# DIRECTIVE A
Please copy the entries word for word, from the first entry through the line that contains "click(x=123, y=6)".

# EXCERPT

%%

In some versions of Arthurian legend, Lynette (alternatively known as Linnet, Linette, Lynet, Lynette, Lyonet) is a haughty noble lady who travels to King Arthur's court seeking help for her beautiful sister Lyonesse (also Linesse, Lioness, Lionesse, Lyones, Lyonorr, Lyonors), whose lands are besieged by the Red Knight. The young Gareth picks up the quest, eventually marrying Lyonesse, while Lynette becomes the lady of his brother Gaheris.

In Le Morte d'Arthur

They are most famously depicted by Thomas Malory in Le Morte d'Arthur, where they are sisters of Gringamore (Guinguemar) from Avalon. In Book IV: The Tale of Sir Gareth of Orkney, Dame Lynette comes to court asking for assistance against the Red Knight of the Red Lands. Since Lynette refuses to reveal her name for reasons which are not explained, she is presented with a kitchen servant instead of a champion. He says his name is Beaumains, but he is really King Arthur's nephew Gareth of Orkney in disguise. On their journey, the pair encounters the Black, Green, Red, and Blue Knights, and finally the Red Knight of the Red Lands (Sir Ironside). Gareth slays the Black Knight, incorporates the others into Arthur's court, and rescues Lynette's sister Lyonesse. Lustily in love with Lyonesse, Gareth conspires to consummate their relationship before marrying. Only by the magical intervention of Lynette is their tryst unsuccessful, thus preserving Gareth's virginity and, presumably, his standing with God.

%%

# DIRECTIVE B
In the Lynette text, what name does the kitchen servant sent with Lynette give as his own?

(Text and item location entries)
%%

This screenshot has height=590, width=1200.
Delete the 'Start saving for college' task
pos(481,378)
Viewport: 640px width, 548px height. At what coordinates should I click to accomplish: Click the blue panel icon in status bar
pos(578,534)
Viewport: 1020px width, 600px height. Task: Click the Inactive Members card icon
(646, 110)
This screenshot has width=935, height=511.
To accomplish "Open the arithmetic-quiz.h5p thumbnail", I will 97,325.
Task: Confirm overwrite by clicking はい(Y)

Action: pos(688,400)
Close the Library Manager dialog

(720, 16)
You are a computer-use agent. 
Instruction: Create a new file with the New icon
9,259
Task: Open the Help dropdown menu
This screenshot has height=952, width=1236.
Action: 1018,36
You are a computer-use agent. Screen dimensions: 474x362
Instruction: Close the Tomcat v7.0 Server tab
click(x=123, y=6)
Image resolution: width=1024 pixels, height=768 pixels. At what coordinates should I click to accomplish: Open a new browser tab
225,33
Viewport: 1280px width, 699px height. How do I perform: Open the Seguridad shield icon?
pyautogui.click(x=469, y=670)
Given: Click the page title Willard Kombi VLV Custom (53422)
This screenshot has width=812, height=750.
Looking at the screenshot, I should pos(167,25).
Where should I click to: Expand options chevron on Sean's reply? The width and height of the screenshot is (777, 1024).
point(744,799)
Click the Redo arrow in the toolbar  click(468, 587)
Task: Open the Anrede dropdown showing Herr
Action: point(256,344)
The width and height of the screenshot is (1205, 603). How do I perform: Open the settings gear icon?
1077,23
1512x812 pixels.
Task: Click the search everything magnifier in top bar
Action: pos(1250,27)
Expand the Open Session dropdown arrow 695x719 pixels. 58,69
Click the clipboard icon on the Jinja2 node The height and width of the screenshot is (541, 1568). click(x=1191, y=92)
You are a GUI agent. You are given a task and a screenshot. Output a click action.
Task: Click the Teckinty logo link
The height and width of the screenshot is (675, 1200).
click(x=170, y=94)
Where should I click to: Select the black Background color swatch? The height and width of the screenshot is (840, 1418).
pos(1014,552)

%%

# FULL SOLUTION A
This screenshot has height=590, width=1200.
Delete the 'Start saving for college' task
pos(481,378)
Viewport: 640px width, 548px height. At what coordinates should I click to accomplish: Click the blue panel icon in status bar
pos(578,534)
Viewport: 1020px width, 600px height. Task: Click the Inactive Members card icon
(646, 110)
This screenshot has width=935, height=511.
To accomplish "Open the arithmetic-quiz.h5p thumbnail", I will 97,325.
Task: Confirm overwrite by clicking はい(Y)

Action: pos(688,400)
Close the Library Manager dialog

(720, 16)
You are a computer-use agent. 
Instruction: Create a new file with the New icon
9,259
Task: Open the Help dropdown menu
This screenshot has height=952, width=1236.
Action: 1018,36
You are a computer-use agent. Screen dimensions: 474x362
Instruction: Close the Tomcat v7.0 Server tab
click(x=123, y=6)

# FULL SOLUTION B
Beaumains